Stored dataset items:
========================================

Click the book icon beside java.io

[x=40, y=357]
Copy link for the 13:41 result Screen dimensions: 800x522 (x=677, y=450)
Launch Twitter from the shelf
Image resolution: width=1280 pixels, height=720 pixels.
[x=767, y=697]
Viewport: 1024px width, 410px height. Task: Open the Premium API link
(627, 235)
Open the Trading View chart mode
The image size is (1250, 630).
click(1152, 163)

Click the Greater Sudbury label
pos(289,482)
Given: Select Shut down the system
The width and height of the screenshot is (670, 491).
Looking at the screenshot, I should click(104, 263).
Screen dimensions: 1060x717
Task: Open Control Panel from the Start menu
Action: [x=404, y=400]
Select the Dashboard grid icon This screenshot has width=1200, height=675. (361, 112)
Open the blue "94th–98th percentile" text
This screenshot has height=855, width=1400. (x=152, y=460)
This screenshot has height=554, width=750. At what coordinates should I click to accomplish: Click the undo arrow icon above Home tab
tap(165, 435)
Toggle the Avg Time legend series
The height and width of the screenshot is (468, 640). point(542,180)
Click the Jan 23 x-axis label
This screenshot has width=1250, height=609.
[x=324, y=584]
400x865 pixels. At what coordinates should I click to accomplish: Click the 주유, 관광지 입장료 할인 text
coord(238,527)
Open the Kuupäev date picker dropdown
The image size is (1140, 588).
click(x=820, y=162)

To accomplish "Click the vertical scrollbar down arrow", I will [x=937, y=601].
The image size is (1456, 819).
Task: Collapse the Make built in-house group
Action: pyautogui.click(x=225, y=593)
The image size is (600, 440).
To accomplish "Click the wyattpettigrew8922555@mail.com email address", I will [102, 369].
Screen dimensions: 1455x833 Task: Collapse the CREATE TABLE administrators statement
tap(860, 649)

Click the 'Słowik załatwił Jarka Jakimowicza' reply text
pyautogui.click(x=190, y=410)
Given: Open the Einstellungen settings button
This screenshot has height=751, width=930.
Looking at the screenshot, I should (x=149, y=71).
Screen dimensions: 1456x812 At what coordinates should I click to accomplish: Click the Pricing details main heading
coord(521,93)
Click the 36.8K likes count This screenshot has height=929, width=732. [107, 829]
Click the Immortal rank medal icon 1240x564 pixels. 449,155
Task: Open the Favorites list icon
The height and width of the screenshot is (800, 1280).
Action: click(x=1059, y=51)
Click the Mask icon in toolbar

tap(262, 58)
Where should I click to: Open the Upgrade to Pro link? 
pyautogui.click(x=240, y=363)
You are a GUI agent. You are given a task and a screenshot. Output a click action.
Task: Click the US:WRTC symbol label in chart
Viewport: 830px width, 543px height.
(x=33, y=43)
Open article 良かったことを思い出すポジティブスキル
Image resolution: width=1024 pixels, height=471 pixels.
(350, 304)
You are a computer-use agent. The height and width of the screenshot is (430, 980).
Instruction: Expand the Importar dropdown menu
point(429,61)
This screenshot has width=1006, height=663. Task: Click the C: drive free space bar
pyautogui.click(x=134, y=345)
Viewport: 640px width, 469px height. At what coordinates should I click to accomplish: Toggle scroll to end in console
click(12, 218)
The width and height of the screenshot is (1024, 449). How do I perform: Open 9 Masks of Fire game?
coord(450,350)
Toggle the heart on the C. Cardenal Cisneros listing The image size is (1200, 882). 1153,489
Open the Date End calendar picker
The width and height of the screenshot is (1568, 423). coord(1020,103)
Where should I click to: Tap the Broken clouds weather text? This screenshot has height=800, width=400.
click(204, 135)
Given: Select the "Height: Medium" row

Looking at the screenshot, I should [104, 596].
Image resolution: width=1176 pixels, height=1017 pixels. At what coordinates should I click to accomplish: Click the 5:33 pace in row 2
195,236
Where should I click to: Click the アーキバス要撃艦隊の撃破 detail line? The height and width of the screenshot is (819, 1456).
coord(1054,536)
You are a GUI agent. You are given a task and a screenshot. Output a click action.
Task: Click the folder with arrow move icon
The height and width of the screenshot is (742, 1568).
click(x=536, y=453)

========================================

» WORK TO COMPLETE
Take the lines above from the one containing "Where should I click to: Open" down to the one containing "You are a computer-use", and transcribe them exactly, both ends included.

» RESULT FOR THIS EXERCISE
Where should I click to: Open the Upgrade to Pro link? 
pyautogui.click(x=240, y=363)
You are a GUI agent. You are given a task and a screenshot. Output a click action.
Task: Click the US:WRTC symbol label in chart
Viewport: 830px width, 543px height.
(x=33, y=43)
Open article 良かったことを思い出すポジティブスキル
Image resolution: width=1024 pixels, height=471 pixels.
(350, 304)
You are a computer-use agent. The height and width of the screenshot is (430, 980).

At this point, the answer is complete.